● **Try it**:
Starting at the line containing "Find the location of a particular element. This" and ending at the line containing "mod-list-group-1: AUTO HIDE", set out those lines of the material as a JSON list of strings, one string per line, with blank lines skipped and the pictures left out.

● **Data**:
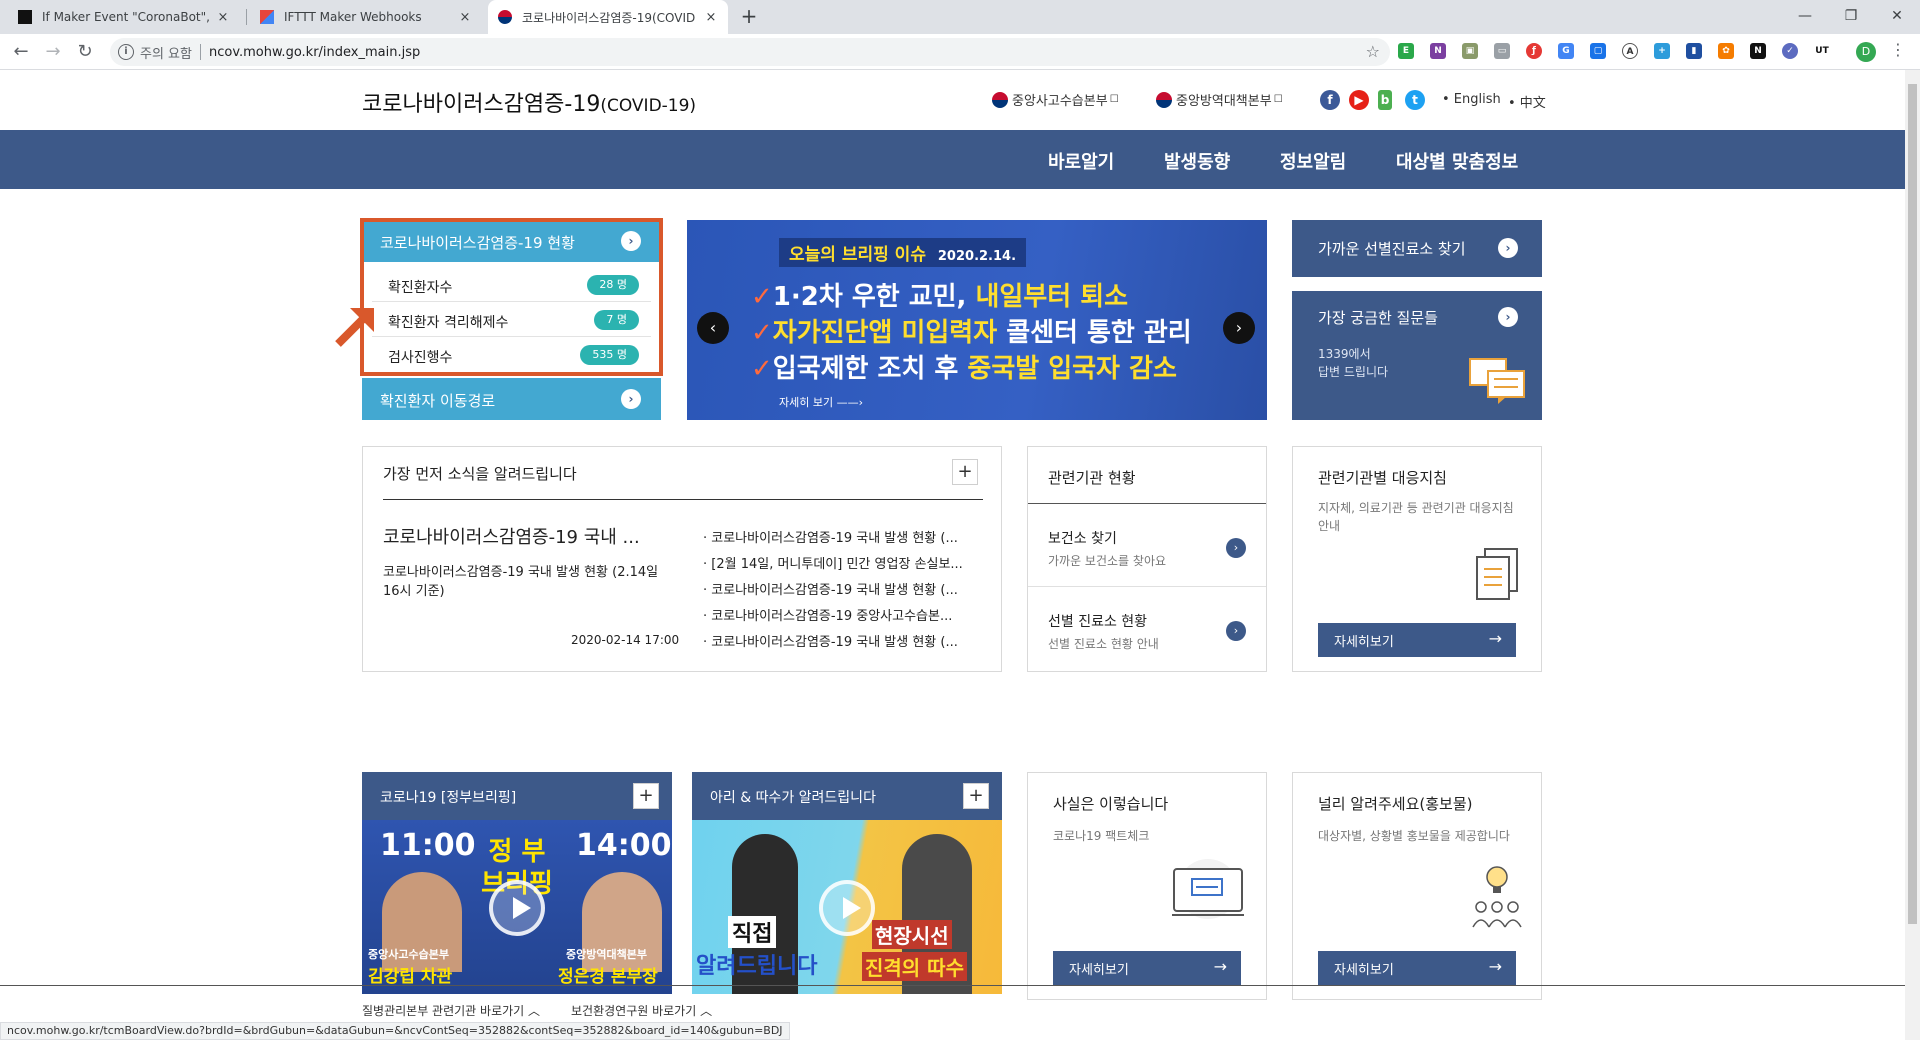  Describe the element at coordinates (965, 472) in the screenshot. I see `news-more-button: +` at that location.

...

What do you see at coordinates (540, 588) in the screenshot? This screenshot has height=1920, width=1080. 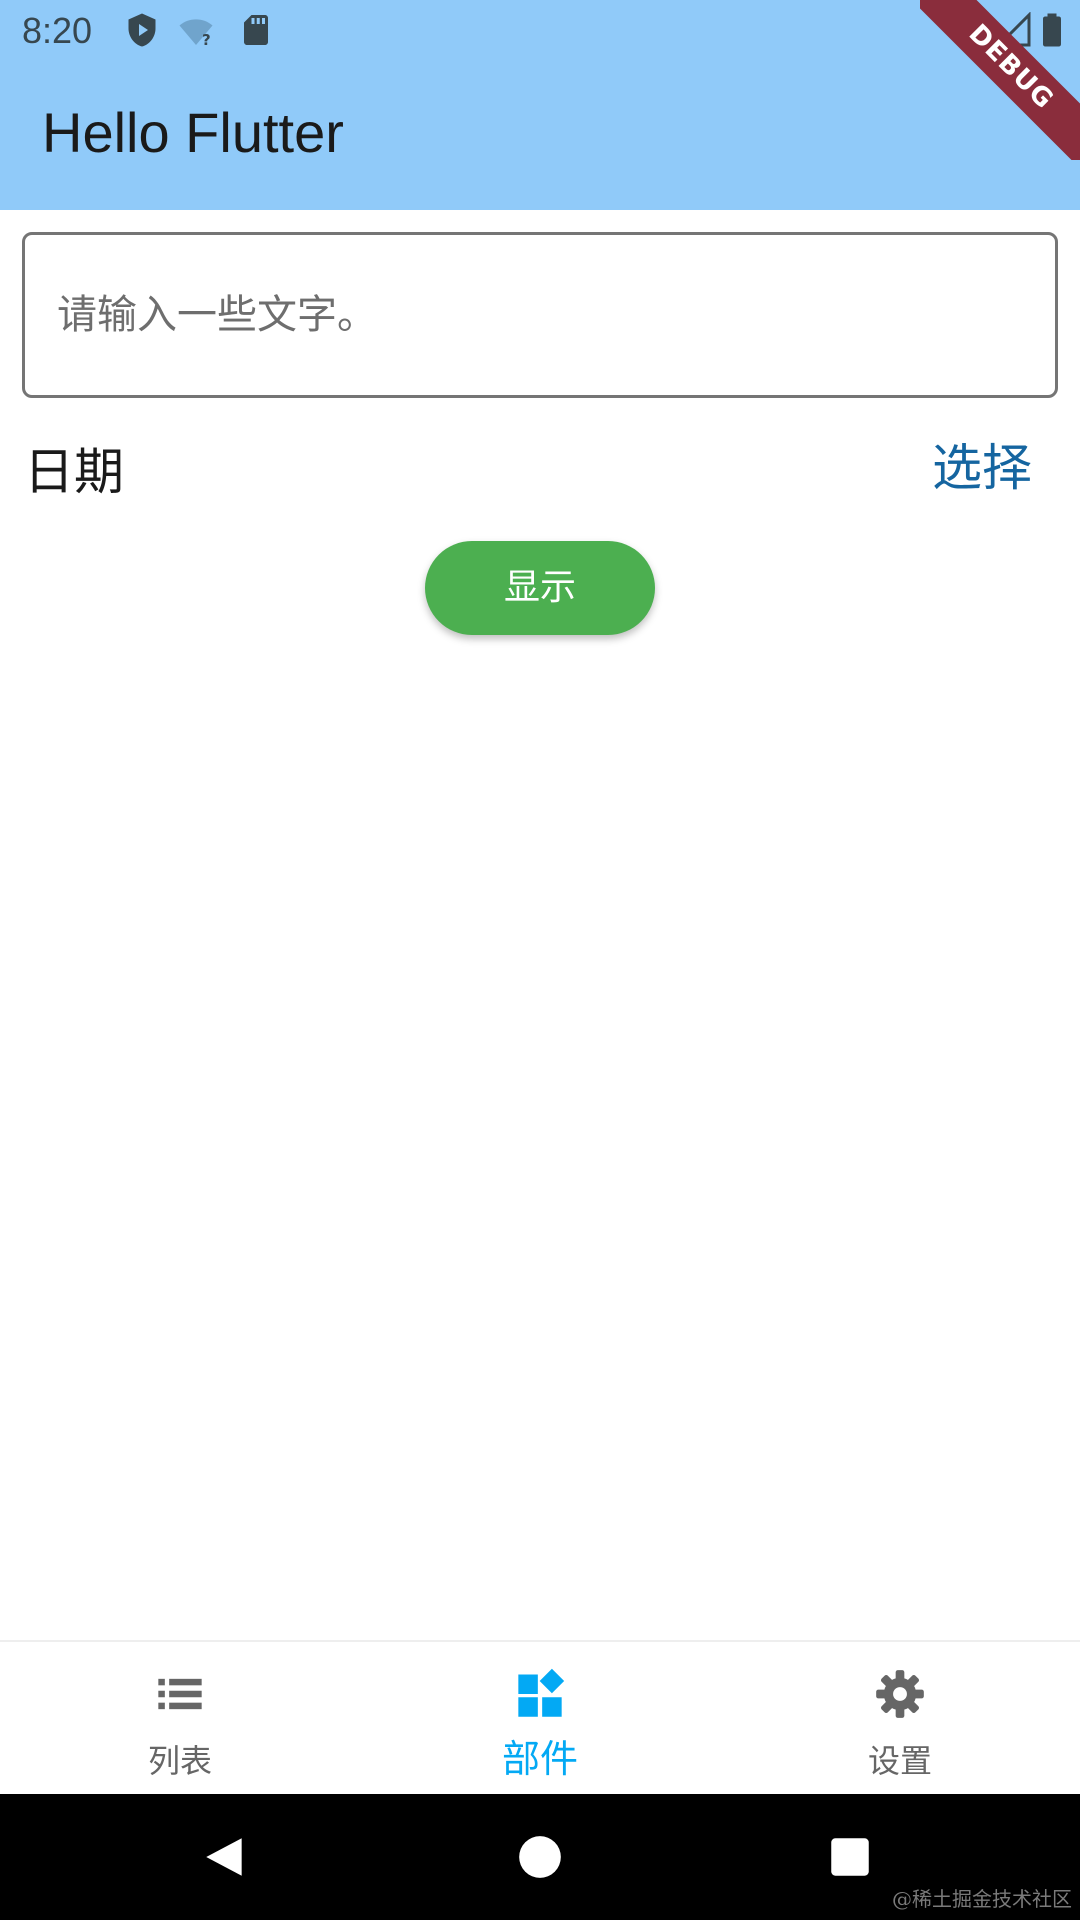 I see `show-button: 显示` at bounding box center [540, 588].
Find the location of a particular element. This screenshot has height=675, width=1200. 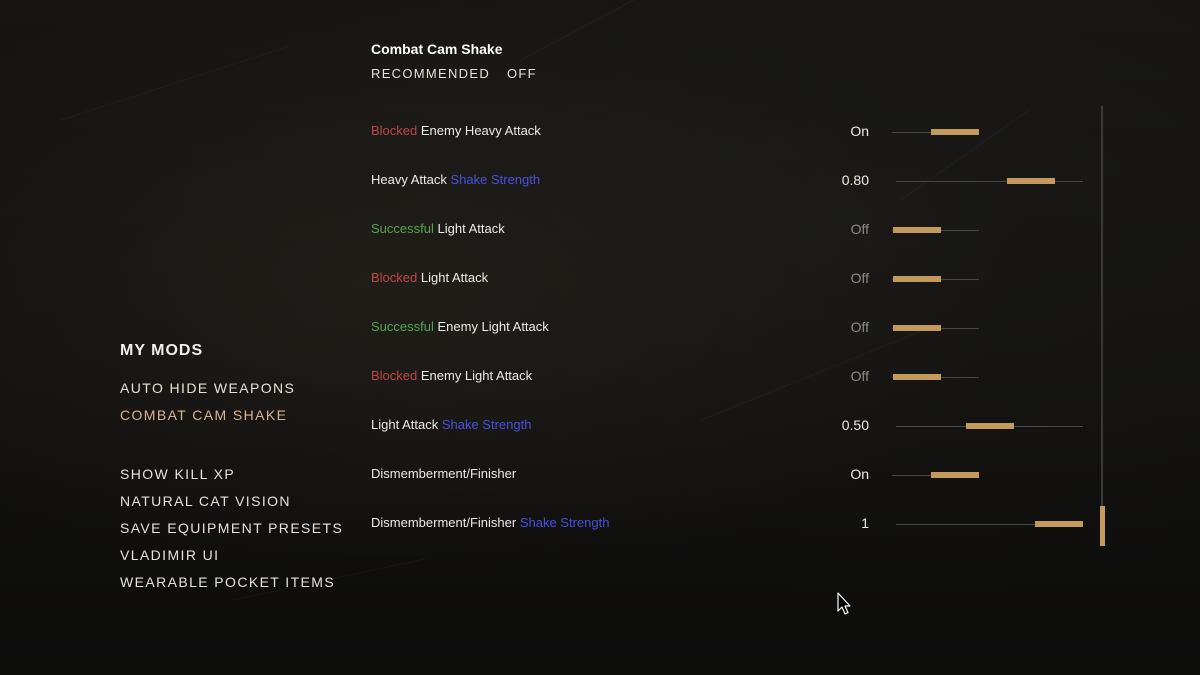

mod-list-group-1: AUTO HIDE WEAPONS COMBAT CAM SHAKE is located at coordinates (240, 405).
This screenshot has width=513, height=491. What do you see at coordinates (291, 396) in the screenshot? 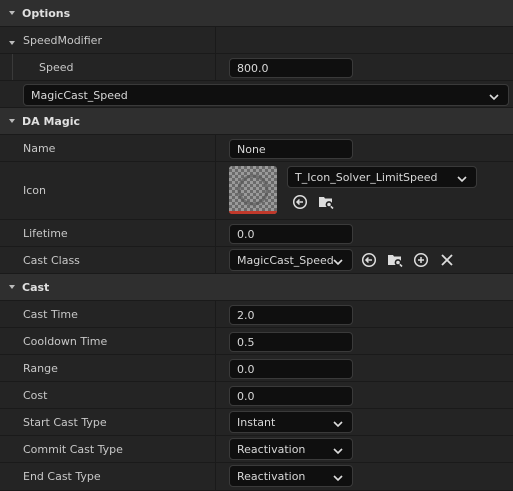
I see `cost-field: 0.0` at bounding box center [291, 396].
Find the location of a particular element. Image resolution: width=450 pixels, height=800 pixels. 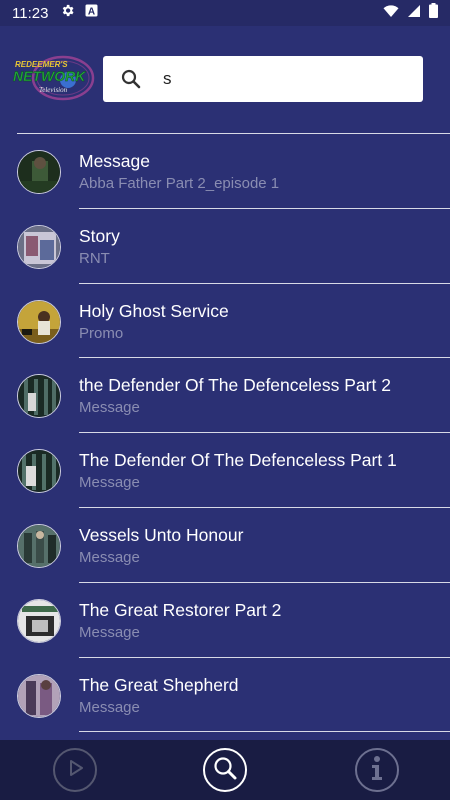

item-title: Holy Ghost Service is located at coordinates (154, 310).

● **Result**:
[
  "Find the location of a particular element. This screenshot has height=675, width=1200. ",
  "mod-list-group-1: AUTO HIDE WEAPONS COMBAT CAM SHAKE is located at coordinates (240, 405)."
]